▶ [LISTED RECORDS]:
··········

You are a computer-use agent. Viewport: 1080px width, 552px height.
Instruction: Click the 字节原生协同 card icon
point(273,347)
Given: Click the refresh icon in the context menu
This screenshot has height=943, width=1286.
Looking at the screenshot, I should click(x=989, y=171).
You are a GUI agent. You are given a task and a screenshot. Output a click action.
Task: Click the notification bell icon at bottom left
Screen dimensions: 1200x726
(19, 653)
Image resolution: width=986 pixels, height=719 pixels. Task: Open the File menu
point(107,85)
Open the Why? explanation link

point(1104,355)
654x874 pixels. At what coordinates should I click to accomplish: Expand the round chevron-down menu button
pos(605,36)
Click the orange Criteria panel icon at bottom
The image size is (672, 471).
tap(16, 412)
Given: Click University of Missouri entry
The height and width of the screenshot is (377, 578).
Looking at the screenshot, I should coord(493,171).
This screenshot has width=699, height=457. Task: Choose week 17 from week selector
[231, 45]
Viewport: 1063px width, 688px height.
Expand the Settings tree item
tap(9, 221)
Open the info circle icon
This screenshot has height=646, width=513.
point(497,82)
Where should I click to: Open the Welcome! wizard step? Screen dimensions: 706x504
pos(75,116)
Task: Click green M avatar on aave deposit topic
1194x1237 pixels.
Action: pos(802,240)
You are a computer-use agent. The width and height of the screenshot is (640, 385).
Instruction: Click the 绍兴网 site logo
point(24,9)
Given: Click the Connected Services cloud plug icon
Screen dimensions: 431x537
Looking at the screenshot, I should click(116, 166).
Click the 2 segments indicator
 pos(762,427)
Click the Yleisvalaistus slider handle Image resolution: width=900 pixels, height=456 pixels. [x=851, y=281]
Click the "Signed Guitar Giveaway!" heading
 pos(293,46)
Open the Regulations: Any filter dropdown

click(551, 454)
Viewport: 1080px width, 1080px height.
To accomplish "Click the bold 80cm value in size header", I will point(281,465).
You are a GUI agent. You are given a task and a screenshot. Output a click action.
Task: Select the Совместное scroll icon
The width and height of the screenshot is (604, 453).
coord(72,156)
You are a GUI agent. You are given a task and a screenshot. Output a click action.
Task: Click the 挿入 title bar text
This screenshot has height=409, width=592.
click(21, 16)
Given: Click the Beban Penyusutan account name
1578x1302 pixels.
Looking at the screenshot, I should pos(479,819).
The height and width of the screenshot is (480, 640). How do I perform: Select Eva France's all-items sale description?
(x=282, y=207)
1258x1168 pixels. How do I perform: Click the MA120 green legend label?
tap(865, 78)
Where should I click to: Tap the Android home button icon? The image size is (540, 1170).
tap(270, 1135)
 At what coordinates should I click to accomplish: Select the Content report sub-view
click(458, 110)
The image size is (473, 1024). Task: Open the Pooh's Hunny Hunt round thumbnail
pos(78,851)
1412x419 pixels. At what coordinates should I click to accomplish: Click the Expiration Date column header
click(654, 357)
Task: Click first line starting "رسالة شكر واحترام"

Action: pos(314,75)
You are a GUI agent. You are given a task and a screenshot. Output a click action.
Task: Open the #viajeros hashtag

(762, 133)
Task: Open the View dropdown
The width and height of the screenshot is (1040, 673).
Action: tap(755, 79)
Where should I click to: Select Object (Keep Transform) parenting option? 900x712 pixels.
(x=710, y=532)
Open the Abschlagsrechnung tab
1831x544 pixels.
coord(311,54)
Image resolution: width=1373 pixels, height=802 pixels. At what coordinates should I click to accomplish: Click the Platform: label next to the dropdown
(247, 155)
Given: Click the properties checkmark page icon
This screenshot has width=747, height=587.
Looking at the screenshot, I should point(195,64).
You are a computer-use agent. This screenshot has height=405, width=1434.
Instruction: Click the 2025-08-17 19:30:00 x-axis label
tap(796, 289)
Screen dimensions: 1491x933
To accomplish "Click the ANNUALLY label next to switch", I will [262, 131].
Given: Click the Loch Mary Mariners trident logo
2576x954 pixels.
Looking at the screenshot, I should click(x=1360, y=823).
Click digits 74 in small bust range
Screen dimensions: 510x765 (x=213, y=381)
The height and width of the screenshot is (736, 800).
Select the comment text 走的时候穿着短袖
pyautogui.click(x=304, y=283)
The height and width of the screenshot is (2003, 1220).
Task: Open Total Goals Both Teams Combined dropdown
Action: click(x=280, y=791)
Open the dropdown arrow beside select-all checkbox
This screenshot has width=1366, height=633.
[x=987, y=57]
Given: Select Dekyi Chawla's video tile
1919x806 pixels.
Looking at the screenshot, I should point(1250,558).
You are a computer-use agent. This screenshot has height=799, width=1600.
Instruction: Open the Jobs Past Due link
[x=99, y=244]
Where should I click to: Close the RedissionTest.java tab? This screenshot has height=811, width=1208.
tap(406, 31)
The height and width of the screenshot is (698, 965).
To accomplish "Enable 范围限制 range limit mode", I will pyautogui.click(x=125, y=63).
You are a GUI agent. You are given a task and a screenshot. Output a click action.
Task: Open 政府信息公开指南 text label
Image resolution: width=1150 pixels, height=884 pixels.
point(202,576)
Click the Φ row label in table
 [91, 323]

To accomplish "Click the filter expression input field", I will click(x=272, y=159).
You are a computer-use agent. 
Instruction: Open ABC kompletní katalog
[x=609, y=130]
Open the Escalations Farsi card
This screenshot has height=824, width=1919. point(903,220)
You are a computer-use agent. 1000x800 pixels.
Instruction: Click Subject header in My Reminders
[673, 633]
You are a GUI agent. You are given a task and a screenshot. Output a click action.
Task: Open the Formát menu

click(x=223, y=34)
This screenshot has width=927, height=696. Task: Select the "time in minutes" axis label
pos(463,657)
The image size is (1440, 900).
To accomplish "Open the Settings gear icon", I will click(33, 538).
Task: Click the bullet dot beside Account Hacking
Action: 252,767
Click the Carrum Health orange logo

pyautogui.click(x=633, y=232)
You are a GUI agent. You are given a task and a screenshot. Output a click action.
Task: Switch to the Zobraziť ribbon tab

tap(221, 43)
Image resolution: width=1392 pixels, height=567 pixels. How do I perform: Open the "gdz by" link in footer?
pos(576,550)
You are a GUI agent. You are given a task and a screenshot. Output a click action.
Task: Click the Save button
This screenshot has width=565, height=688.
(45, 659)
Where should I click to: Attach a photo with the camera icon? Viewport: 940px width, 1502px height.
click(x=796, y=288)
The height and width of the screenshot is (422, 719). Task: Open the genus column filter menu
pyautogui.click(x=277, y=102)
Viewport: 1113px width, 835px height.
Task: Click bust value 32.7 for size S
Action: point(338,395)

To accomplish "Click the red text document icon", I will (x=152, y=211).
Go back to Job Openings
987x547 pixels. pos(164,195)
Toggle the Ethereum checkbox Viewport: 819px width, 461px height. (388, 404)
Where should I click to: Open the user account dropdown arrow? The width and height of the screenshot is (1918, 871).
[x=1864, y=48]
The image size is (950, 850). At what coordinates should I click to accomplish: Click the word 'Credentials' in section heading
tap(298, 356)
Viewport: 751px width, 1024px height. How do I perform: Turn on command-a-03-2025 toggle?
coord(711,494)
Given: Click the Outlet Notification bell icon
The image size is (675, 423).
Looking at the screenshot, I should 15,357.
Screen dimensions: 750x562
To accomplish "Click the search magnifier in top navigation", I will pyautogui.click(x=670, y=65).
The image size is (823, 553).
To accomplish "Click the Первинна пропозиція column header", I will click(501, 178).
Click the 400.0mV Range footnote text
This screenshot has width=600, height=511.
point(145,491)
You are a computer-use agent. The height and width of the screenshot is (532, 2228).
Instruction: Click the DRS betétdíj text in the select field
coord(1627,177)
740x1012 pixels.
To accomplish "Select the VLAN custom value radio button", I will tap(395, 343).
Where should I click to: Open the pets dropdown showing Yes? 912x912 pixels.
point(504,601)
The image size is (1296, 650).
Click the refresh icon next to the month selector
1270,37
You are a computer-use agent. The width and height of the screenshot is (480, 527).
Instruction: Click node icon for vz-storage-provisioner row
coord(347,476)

··········

▶ [PROBLEM REQUIREMENTS]:
Take every line from the data that contains the word "computer".

▶ [YOUR SOLUTION]:
You are a computer-use agent. Viewport: 1080px width, 552px height.
You are a computer-use agent. The width and height of the screenshot is (640, 385).
You are a computer-use agent. This screenshot has height=405, width=1434.
You are a computer-use agent. This screenshot has height=799, width=1600.
You are a computer-use agent. 
You are a computer-use agent. 1000x800 pixels.
You are a computer-use agent. The height and width of the screenshot is (532, 2228).
You are a computer-use agent. The width and height of the screenshot is (480, 527).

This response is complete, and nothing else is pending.